Every year, on March 21st, Baha’is from all over the world and of all cultural backgrounds celebrate Naw-Ruz.

Naw Ruz has its origins as a Zoroastrian observance in ancient Iran and, to this day, is celebrated as a cultural festival by Iranians of all religious backgrounds. In addition to being celebrated by Iranians and members of the Iranian diaspora, the observance of Naw Ruz has also spread to many other parts of the world, and is celebrated a a cultural holiday in India, Afghanistan, Tajikistan, Iraqi Kurdistan, Azerbaijan, Turkmenistan, Uzbekistan and Kyrgyzstan.

Naw-Ruz, which means “New Day”, is celebrated at the vernal equinox, on the first day of spring.
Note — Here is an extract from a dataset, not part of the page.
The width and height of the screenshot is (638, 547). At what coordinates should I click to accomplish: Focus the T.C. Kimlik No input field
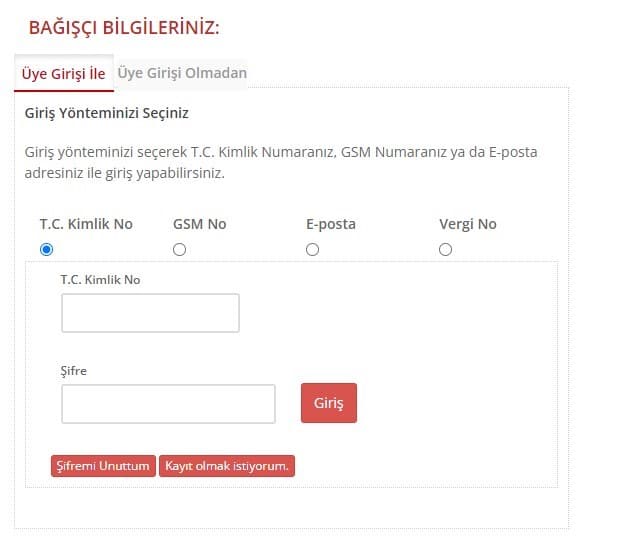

It is a time of joy and celebration, with the darkness of winter coming to an end and the reappearance of light, warmth and the beauty of spring’s flowers. It is a day of new beginnings – of change and hope.

However, for Baha’is, Naw Ruz also has deep spiritual significance. Naw Ruz marks the end of the 19-day Baha’i Fast, which is a period of reflection and profound spiritual reinvigoration for Baha’is. Naw-Ruz was ordained by Baha’u’llah as a celebration of humanity’s “spiritual springtime”: the Baha’i dispensation.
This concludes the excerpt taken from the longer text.